The tariffs currently remain in effect as the appeals court paused its order to give the administration time to seek Supreme Court review.

The Justice Department asked the Supreme Court to decide by September 10 whether it would hear the case. The Justice Department also proposed an accelerated timetable for resolving the litigation, with oral arguments in the first week of November, just a month after the start of the court’s 2025-2026 term.

Lawyers for small businesses challenging the tariffs are not opposing the government’s request for a Supreme Court hearing. One of the attorneys, Jeffrey Schwab of Liberty Justice Center, said in a statement they were confident they would prevail.

“We hope for a prompt resolution of this case for our clients,” Schwab said.

The levies are part of a trade war instigated by Trump since he returned to the presidency in January that has alienated trading partners, increased volatility in financial markets and fueled global economic uncertainty.

Trump has made tariffs a pillar of US foreign policy, using them to exert political pressure and renegotiate trade deals and extract concessions from countries that export goods to the United States.

The litigation concerns Trump’s use of IEEPA to impose what Trump calls “reciprocal” tariffs to address trade deficits in April, as well as separate tariffs announced in February as economic leverage on China, Canada and Mexico to curb the trafficking of fentanyl and illicit drugs into the US.

IEEPA gives the president power to deal with “an unusual and extraordinary threat” amid a national emergency and had historically been used for imposing sanctions on enemies or freezing their assets. Prior to Trump, the law had never been used to impose tariffs.

Trump’s Department of Justice has argued that the law allows tariffs under emergency provisions that authorise a president to “regulate” imports or block them completely.

The appeals court ruling stems from two challenges, one brought by five small businesses that import goods, including a New York wine and spirits importer and a Pennsylvania-based sport fishing retailer. The other was filed by 12 US states — Arizona, Colorado, Connecticut, Delaware, Illinois, Maine, Minnesota, Nevada, New Mexico, New York, Oregon and Vermont — most of them governed by Democrats.

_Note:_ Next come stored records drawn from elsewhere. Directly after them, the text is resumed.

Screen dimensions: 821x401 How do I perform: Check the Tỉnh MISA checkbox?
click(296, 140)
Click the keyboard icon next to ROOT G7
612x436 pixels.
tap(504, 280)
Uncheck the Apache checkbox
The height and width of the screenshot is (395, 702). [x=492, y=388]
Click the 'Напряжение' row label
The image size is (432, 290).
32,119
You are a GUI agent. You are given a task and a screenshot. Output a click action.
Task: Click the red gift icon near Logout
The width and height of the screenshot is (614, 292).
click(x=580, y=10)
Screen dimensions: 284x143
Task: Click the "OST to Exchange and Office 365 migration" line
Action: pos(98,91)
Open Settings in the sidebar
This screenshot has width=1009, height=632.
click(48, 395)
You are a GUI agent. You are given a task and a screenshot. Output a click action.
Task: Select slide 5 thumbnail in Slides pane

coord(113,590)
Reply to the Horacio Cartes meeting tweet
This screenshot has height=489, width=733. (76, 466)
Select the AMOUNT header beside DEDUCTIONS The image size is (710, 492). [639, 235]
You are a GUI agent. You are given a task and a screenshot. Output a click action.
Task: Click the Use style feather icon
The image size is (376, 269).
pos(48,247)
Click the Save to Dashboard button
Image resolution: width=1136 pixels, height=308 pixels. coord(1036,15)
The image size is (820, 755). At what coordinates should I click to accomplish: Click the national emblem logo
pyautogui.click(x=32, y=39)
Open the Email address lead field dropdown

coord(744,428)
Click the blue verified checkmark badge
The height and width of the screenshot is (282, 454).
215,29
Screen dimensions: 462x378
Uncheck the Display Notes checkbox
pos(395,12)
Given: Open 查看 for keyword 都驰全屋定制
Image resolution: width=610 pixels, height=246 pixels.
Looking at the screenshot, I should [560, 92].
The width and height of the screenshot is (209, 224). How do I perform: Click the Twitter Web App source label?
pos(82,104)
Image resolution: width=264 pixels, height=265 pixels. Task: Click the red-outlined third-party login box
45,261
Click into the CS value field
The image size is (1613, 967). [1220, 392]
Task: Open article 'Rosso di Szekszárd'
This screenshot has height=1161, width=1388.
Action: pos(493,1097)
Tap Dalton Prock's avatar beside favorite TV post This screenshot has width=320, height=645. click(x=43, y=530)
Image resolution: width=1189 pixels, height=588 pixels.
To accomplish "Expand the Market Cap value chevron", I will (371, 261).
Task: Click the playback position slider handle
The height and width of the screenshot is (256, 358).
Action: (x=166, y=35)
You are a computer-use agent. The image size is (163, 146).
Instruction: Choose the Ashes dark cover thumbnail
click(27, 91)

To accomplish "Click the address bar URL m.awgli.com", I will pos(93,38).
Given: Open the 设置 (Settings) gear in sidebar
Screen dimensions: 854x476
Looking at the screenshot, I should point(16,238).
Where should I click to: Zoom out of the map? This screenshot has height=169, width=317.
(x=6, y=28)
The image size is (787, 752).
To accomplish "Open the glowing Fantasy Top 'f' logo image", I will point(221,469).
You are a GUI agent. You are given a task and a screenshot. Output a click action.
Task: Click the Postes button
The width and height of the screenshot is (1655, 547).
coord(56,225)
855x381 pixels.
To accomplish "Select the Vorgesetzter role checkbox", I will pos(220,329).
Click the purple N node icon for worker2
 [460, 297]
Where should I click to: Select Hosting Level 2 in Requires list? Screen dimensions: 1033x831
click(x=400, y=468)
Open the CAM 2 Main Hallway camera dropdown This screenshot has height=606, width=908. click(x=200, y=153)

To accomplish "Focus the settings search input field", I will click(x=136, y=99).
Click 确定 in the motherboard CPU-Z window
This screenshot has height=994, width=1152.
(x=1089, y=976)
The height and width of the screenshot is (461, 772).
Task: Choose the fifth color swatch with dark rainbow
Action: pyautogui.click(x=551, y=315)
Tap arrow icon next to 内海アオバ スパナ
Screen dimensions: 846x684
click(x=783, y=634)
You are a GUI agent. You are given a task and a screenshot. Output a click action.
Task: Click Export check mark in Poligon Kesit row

The Constitution grants Congress, not the president, the authority to impose taxes and tariffs, and any delegation of that authority must be both explicit and limited, according to the lawsuits.

The US Court of Appeals for the Federal Circuit in Washington, DC, agreed, ruling that the president’s power to regulate imports under the law does not include the power to impose tariffs.

“It seems unlikely that Congress intended, in enacting IEEPA, to depart from its past practice and grant the President unlimited authority to impose tariffs,” the appeals court said in its 7-4 decision.

The appeals court also said that the administration’s expansive view of IEEPA violates the Supreme Court’s “major questions” doctrine, which requires executive branch actions of vast economic and political significance to be clearly authorised by Congress.

The New York-based US Court of International Trade, which has jurisdiction over customs and trade disputes, previously ruled against Trump’s tariff policies on May 28.

Another court in Washington ruled that IEEPA does not authorise Trump’s tariffs, and the government has appealed that decision as well. At least eight lawsuits have challenged Trump’s tariff policies, including one filed by the state of California.

The administration’s appeal comes as a legal fight over the independence of the Federal Reserve also seems bound for the Supreme Court, setting up a potential legal showdown over Trump’s entire economic policy in the months ahead.